Lesquelles ? « L’analyse des risques systémiques dans le champ de la sécurité nationale », le soutien à la mise en œuvre de la régulation sur l’IA et l’évaluation de la performance et la fiabilité des modèles. La première mission semble être du ressort de l’ANSSI, tandis que la troisième peut incomber au duo LNE – Inria. Le LNE rappelle qu’il a réalisé plus de 1 500 évaluations de modèles de traitements d’image, du langage et liés à la robotique.

Le PeREN – au vu de son intitulé, et bien qu’il n’ait pas été officiellement désigné pour ce faire – aura logiquement en main les enjeux techniques en matière de régulation. Évidemment, les chercheurs et intervenants des trois entités pourront participer aux parties transverses de ces missions.

Il reste encore à définir les manières dont l’INESIA interagira avec d’autres agences en France, comme la CNIL, à l’international avec les autres instituts nationaux, ainsi qu’avec la société civile (par exemple à travers des consortiums comme Confiance.ai). D’autant que seuls neuf pays et l’UE ont pour l’instant rejoint ce réseau. Aussi, Donald Trump a ordonné la suppression du décret Biden sur l’IA qui donnait au NIST sa mission en la matière.

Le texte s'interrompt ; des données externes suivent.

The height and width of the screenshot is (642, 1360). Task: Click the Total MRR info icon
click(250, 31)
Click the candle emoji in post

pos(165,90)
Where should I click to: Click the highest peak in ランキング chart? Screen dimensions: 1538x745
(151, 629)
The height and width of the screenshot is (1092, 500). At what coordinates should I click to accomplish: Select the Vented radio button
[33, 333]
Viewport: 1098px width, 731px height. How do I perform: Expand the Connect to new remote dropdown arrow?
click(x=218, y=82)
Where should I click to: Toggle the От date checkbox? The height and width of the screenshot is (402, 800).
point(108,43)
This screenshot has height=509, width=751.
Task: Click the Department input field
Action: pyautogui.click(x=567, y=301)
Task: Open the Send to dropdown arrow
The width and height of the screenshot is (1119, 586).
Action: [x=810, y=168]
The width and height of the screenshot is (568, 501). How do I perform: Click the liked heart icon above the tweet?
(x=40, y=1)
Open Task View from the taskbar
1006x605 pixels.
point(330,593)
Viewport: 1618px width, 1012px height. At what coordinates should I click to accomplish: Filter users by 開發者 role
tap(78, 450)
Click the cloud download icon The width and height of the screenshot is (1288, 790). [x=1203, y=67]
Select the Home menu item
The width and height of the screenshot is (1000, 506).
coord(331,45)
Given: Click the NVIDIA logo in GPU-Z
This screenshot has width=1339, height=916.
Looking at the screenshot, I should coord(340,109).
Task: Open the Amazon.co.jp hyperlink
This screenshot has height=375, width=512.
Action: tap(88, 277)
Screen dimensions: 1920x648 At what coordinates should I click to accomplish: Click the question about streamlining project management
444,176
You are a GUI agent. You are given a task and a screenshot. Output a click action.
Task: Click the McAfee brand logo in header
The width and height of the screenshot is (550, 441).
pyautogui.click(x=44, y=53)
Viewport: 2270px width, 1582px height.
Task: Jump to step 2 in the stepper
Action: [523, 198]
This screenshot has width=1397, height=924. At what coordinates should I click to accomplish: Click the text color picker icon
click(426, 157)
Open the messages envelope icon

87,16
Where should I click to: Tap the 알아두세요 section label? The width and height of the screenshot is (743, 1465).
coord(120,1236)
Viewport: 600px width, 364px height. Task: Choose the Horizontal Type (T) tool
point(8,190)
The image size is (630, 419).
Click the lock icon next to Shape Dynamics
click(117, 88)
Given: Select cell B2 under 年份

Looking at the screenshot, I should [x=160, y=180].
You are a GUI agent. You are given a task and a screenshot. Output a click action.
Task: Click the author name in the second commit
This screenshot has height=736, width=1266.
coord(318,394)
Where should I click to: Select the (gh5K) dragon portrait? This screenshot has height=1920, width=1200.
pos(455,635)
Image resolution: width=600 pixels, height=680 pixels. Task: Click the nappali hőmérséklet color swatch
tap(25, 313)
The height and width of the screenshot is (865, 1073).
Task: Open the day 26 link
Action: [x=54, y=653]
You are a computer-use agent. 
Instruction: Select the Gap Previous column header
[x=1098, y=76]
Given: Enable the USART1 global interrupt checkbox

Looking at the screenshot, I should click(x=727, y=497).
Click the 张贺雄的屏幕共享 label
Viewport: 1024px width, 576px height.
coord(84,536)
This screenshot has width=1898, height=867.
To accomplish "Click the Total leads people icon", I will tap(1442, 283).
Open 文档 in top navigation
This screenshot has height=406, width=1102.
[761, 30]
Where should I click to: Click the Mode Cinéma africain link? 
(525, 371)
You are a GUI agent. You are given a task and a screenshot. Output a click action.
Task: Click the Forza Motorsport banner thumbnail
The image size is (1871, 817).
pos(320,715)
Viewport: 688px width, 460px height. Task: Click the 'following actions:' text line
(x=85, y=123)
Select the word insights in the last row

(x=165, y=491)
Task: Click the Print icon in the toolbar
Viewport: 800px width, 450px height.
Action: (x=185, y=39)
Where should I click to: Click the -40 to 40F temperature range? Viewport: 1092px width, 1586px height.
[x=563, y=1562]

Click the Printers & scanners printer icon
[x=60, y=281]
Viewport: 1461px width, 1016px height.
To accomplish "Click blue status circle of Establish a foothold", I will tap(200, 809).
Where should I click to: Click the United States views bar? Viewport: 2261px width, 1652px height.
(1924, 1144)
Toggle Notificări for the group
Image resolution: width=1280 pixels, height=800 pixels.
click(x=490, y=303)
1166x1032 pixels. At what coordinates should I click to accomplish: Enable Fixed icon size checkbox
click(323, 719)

Mise à jour du 4 février 2025 : Selon un porte-parole du ministère de l'Économie, auquel est rattaché Clara Chappaz, « l’architecture pour la mise en œuvre de l’AI Act au niveau national sera arrêtée dans les prochains jours. L’Institut n’interviendra pas dans cette mise en place, mais aura un rôle à jouer en appui des régulateurs qui seront désignés ».